Despite the hype and increased investments, it seems that enterprises are still struggling to make the most of social media according to a global trend report published on Tuesday by IT services firm Tata Consultancy Services.
Entitled Mastering Digital Feedback: How the best consumer companies use social media, the research shows that while social media is being taken seriously by most enterprises - more than two thirds have at least one FTE committed to social media, and the average company will spend USD 19 million on it and employ 56 people - significant benefits are not being achieved most commonly due to information not reaching the right functions.
Satya Ramaswamy, Vice President and Global Head of TCS Digital Enterprise at TCS said: "Despite ready availability of digitized consumer-to-consumer interactions in social media, its use by companies is today largely limited to being a mechanism for B2C marketing.
"It is time enterprises took a multi-layered approach to social media and learnt to harness its power across the enterprise in critical revenue drivers such as new product design by incorporating feedback from social media in these important business functions.
"Breaking down the organizational silos is key to realizing the full power of social media.
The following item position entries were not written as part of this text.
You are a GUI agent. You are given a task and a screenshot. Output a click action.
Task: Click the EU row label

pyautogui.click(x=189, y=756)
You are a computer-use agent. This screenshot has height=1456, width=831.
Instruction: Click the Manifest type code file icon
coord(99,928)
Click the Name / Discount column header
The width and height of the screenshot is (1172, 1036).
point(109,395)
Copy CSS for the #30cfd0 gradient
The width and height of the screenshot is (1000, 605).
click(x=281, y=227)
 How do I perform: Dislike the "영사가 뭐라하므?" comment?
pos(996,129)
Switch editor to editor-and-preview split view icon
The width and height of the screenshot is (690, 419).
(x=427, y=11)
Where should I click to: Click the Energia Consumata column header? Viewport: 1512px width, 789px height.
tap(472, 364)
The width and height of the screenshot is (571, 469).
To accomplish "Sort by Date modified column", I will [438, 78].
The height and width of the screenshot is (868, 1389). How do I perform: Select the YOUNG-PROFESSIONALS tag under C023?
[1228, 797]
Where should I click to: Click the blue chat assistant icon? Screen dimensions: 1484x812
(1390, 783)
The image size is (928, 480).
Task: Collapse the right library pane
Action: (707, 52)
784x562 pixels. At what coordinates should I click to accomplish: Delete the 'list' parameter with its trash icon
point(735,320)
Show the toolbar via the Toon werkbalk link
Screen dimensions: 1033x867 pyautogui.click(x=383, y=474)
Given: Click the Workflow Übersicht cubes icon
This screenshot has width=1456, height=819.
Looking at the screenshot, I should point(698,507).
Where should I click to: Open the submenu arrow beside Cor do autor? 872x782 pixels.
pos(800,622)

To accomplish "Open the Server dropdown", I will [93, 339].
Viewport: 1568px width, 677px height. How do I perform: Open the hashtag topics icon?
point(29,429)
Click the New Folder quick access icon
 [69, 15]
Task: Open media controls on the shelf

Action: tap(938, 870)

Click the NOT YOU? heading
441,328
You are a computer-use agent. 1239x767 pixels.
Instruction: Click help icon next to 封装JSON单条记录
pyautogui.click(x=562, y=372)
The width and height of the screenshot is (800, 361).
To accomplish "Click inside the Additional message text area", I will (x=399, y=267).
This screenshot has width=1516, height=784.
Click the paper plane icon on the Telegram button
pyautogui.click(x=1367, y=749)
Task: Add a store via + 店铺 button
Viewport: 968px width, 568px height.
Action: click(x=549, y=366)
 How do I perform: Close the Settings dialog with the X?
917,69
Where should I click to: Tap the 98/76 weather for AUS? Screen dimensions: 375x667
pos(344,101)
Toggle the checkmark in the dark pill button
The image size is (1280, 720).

In other words, organizations need to be social and share internally to really use the power of social media externally," he said.
Among other significant findings from the research was that only 27 percent of R and D/product development and 37 percent of product management departments regularly view social media comments from consumers.
This is partly because social media activity is most commonly owned by marketing, customer services and sales.
The result of siloed ownership is that only 42 percent of enterprises view their organizational structure for social media activities as effective or highly effective.
Leaders spend an average of USD 28 million on social media activity; twice as much as laggards, the study showed.
Leaders also go beyond just having company pages on social networks; 81pc have corporate blogs, 77 percent have mobile apps for consumers who use social media, and 61pc have online video channels.
Despite only a small percentage of enterprises seeing significant business benefits, businesses are often getting a positive ROI for social media activity, 38 percent; that is more than double the number of companies with a negative ROI. However, 44 percent of enterprises have not measured ROI at all.
The media and entertainment industry has the highest percentage of companies that have been using social media the longest to engage with consumers; most insurance companies are relatively new to social media.
Maturity correlates with how effective enterprises are at breaking down siloes, a key factor in successful social media activity, the research showed.
Media and entertainment enterprises are least likely to centralize activity; whereas new comers to social media like travel, high-tech and telecoms enterprises are most likely to decentralize their social media activity.
The TCS Global Trend Report on social media surveyed 655 enterprises globally with average revenues of USD 15.6 billion and is the fourth TCS global trend report in the series.